*DOCUMENT SEGMENT:*

▼

If they can frame the debate about Glenn Beck the person, then they needn’t address the issues he raises, (which is why I found it so ironic that Carr concluded his piece by blissfully quoting an indictment that so clearly includes Carr).

On the other side of the coin are those who marginalize Beck on religious grounds because he is a Mormon. If he can be discredited because he is a Mormon, then nobody need address the issues he raises . . . because he is a Mormon.

You see how brilliant it is.

Take today’s Omega Letter. It isn’t a defense of Glenn Beck, exactly. It sounds like it is, but what it is supposed to be is a defense of the truth of what he says. But the New York Times’ piece didn’t attack the truth – it ignored the truth to attack the truth-tellers.

Could it be possible that nobody fact-checks Glenn Beck? It seems unlikely. So look around the Internet for reports from those who claim that they have.

The biggest mistake Beck’s attackers ever made was to go after his ‘misrepresentations.’ Everybody makes mistakes from time to time. Making a mistake on a detail is not the same as being wrong on the whole premise.

There are literally tons of sites that attack him for misquoting mostly-irrelevant dates or figures - and one that takes him to task for criticizing Obama’s use of a teleprompter when Beck himself uses one on his television show.

▲

*DATA LINES:*
▼

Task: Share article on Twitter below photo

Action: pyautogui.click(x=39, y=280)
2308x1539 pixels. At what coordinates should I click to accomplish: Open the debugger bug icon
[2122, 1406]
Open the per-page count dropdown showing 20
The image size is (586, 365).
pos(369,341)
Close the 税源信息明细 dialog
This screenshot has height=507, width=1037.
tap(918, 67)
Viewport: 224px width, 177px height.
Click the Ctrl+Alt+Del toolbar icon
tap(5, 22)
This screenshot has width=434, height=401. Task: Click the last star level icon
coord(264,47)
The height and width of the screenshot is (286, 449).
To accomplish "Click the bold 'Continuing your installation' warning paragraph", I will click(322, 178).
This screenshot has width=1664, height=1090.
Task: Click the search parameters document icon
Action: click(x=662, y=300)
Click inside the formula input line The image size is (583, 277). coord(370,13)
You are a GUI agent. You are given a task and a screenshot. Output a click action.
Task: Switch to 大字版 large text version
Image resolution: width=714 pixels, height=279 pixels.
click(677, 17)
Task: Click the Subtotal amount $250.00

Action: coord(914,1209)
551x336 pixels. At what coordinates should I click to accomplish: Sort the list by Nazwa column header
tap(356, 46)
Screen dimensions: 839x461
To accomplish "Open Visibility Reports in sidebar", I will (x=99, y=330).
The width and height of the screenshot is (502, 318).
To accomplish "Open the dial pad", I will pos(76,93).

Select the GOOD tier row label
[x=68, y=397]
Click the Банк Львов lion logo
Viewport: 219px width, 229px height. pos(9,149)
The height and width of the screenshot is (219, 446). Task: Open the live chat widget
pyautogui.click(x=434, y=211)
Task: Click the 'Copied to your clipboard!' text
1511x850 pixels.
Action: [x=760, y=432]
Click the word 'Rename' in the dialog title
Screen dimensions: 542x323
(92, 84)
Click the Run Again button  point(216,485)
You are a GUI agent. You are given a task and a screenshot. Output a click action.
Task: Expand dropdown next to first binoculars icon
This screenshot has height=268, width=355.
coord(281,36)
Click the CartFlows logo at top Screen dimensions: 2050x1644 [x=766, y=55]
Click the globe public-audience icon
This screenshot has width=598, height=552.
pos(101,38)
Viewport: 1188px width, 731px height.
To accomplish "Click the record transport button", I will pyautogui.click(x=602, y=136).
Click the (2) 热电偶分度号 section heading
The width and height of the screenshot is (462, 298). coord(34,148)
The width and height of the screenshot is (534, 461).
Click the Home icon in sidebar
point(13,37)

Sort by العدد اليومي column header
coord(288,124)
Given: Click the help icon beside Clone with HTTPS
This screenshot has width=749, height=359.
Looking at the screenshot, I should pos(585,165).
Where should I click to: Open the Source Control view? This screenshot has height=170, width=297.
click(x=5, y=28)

▲

*WHAT IS ASKED:*
• a. Write out the part of the Glenn Beck commentary between "Take today’s Omega" and "that they have.", inclusive.
• b. Extend the commentary on Glenn Beck's critics, picking up after its final sentence.

*RESULTS IN ORDER:*
• a.
Take today’s Omega Letter. It isn’t a defense of Glenn Beck, exactly. It sounds like it is, but what it is supposed to be is a defense of the truth of what he says. But the New York Times’ piece didn’t attack the truth – it ignored the truth to attack the truth-tellers.

Could it be possible that nobody fact-checks Glenn Beck? It seems unlikely. So look around the Internet for reports from those who claim that they have.

• b.
I’m not making this up. That is what qualifies for a rebuttal for Beck's contentions about the role of the Money Trust, the selling out of America by the administration, the background information about ‘czars’ like Van Jones, John Holdren, Cass Sunstein, Carol Browner and so on.

If Beck gets fact-checked about his teleprompter, then what is illuminative are the facts that AREN’T disputed by the White House. Beck is able to do five one-hour shows a week on his material, while legions of unfriendly fact-checkers struggle to come up with a single disprovable fact they can point to.

What is disturbing about Glenn Beck? Is it those things the left can identify as ‘factual misrepresentations’? Or is it the things that it cannot?

The attack on Glenn Beck, like the attack on Fox News, is a substitute for an attack on the facts it presents.

The New York Times’ hit piece is aimed at the personalities, not the information, because the information is true.

As I said at the outset, I don’t want this to be seen as a defense of Glenn Beck or a defense of Fox News. The attacks are against Glenn Beck – nary a word is wasted on trying to disprove his charges.

The White House launched an all out war against Fox News last year, going so far as to question its claim to be a news organization, but not once contesting the facts that prompted the criticism.

There is an old saying that aptly describes the efforts being directed against Glenn Beck individually and against Fox News corporately. It’s called “shooting the messenger.” Why?

Because they can’t control the message.
“Now the Spirit speaketh expressly, that in the latter times some shall depart from the faith, giving heed to seducing spirits, and doctrines of devils; Speaking lies in hypocrisy; having their conscience seared with a hot iron. . .” (1 Timothy 4:1-2)
But I don’t think the Apostle was necessarily referring to Fox News. Although he may have been referring to reporters that can't tell the difference between Charlie Sheen and Glenn Beck.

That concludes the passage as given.